Team:Dundee/Integrated Practices

Dundee 2016

Integrated Practices

Integrated Practices

Integrating Human Practices

For our project this year, we have to consider a wide range of ethical, scientific and legal questions relating to our final product. We are working with GMOs, a hot ethical topic of debate, and we want to feed animals these GMOs, requiring the approval and trust of governments, farming bodies and farmers, whilst reducing the quantity of antibiotics given to the animals, promoting concern over outbreaks and reduced rates of production of meat. For all of this bother, we are looking to reduce the rate of development of antimicrobial resistance and help prevent the next pandemic – but will anyone see that in the ethical and legislative minefield that is Genetically Modified Organisms?

Initially, our project started as a treatment for food poisoning – we would use bacteriocin-producing bacteria in a pro-biotic drink, where the bacteriocins would target common causes of food poisoning. We thought our project would have a great impact for those who are suffering from food poisoning as antibiotics are very rarely prescribed, and there are no other medical alternatives other than ‘waiting it out’. Using our method, we could treat the bacterial infection and have the patient starting to recover within 8-12 hours.

After consultations with doctors at NHS Tayside, the local branch of the National Health Service, and a final meeting at Food Standards Scotland, the feedback we received all pointed in one direction – we were going in the wrong direction. There were too many issues that we couldn’t fix – we couldn’t cover every single possible cause of food poisoning as this would be an almost impossible task, we couldn’t account for treating Norovirus as it isn’t caused by bacteria, and is responsible most cases of vomiting and diarrhoea, and we couldn’t be responsible for patients delaying seeking medical treatment while they first tried our remedy.
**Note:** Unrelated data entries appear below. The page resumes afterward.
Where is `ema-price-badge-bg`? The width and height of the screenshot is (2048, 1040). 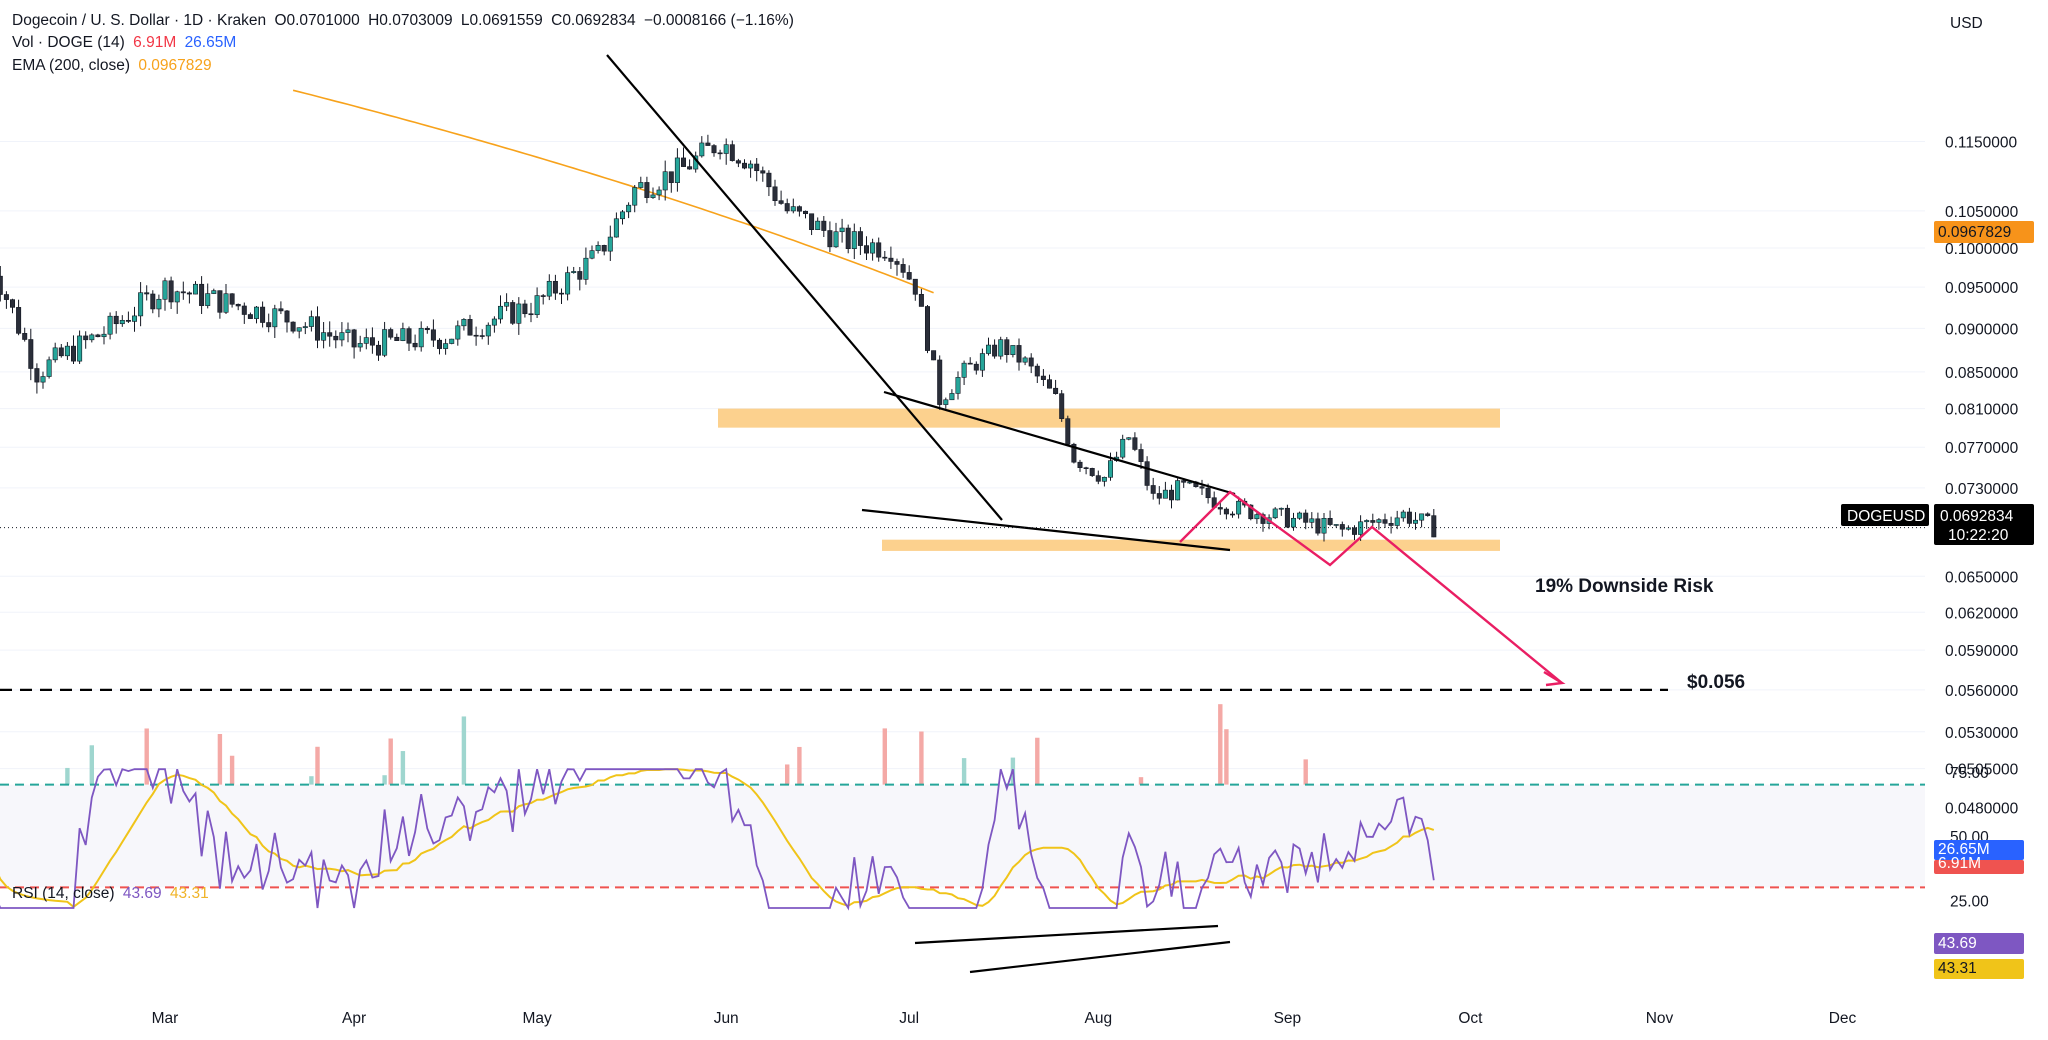 ema-price-badge-bg is located at coordinates (1984, 232).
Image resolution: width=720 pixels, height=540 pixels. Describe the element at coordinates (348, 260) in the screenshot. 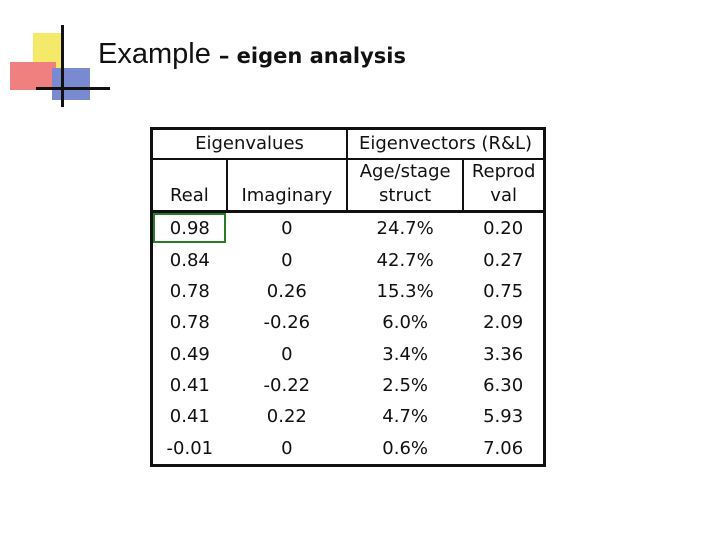

I see `table-row: 0.84 0 42.7% 0.27` at that location.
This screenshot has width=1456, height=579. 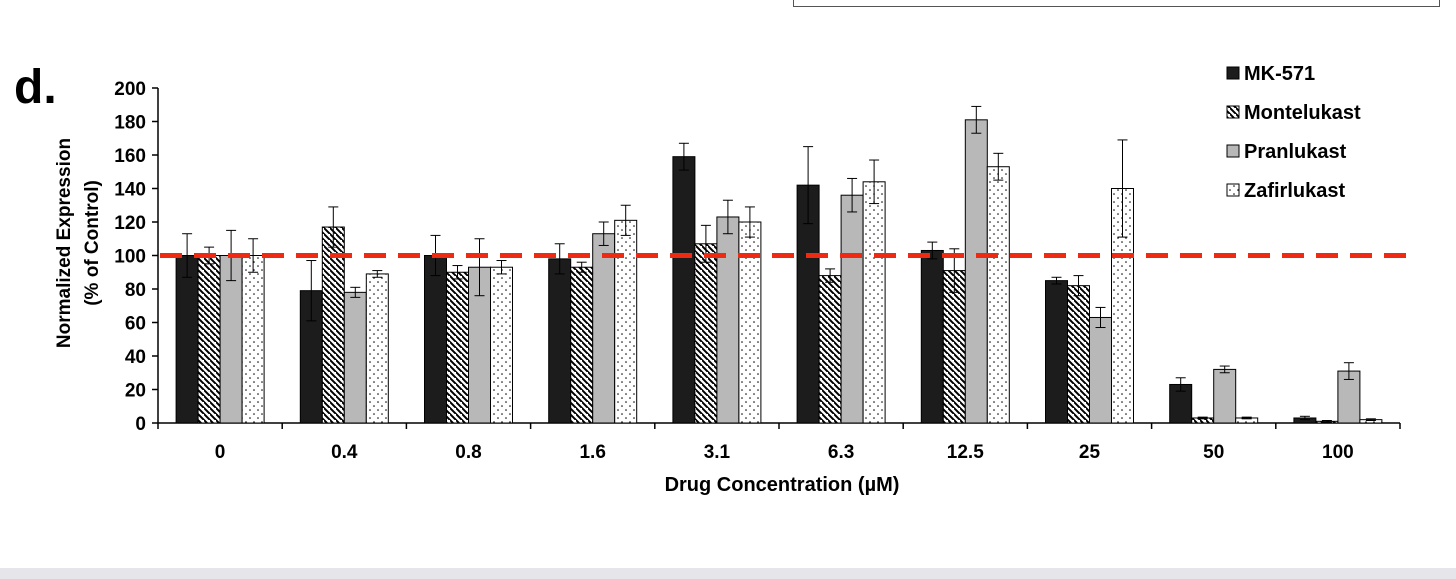 I want to click on x-tick-label: 0.8, so click(x=468, y=452).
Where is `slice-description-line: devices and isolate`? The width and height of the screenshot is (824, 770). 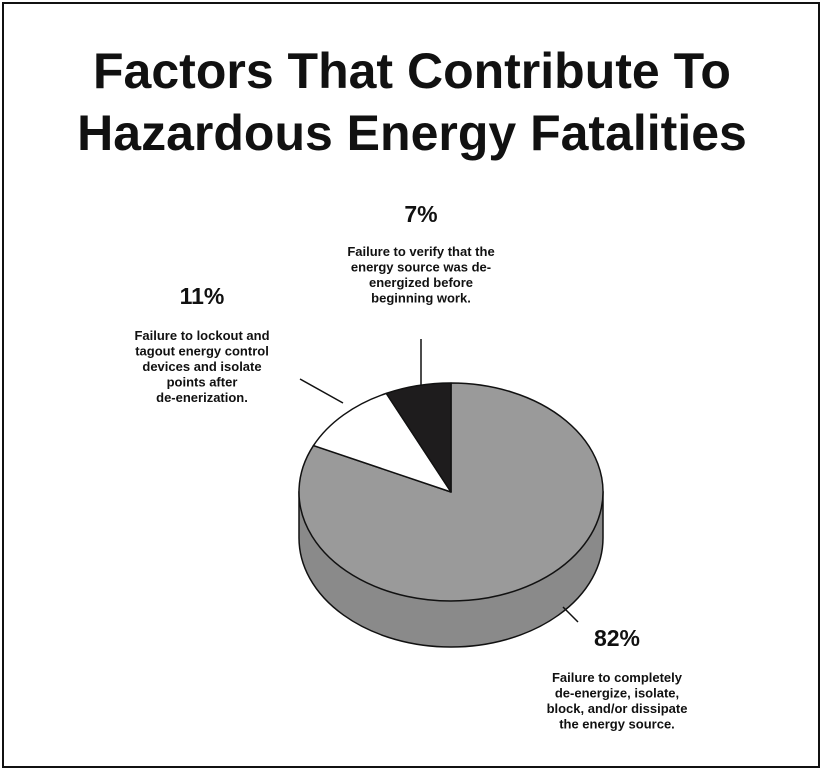
slice-description-line: devices and isolate is located at coordinates (202, 366).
At Food Standards Scotland, all of this feedback came to a head when they suggested leaving the idea of treating the infections in humans, and aim our method at the source of the infections - livestock. Rather than creating a drink to cure all illnesses, start methodically removing the infections from the meat one at a time. We understood the need for this, and we believed our method could do this, so we redirected our project to removing pathogenic bacteria in chickens. We received further feedback form the Veterinary Medicines Directorate (VMD), a division of the Department for Environment, Food and Rural Affairs. Katherine Grace, a Veterinary Research Office for Antimicrobial Resistance, said our project was exciting and that it was definitely a step in the right direction. She suggested that aiming our method at a specific disease would improve the presentation of the method as we could identify a bacterial infection that our method could target. She suggested Post-Weaning Diarrhoea, found in pigs, would be a good place to start, as E. coli, which we are targeting, is the bacterial pathogen responsible. Without the feedback from these industry professionals, without consulting for and integrating their advice, we would still be trying to create a pro-biotic remedy.

The Scottish government banned the cultivation of GM crops, stating “The cultivation of GM crops could damage Scotland’s rich environment and would threaten our reputation for producing high quality and natural foods.”

A study by Food Standards Scotland found that 51% of Scottish respondents surveyed were concerned over GMOs in their food. The equivalent body in England, the Food Standards Agency, found that 22% of English respondents were concerned by GMOs in their food. This large difference could be due to the stigma that has been built around GMOs in Scotland due to the Governments outright ban.

Upon further advice from Katherine Allan at the VMD and feedback from the public in our survey, we developed our design to include the ‘self-destruct’ lysis cassette that destroys the cell in response to bile salts in the animal’s intestine. This should address the concerns of GMOs entering the natural environment and eliminate the chance of release into the environment.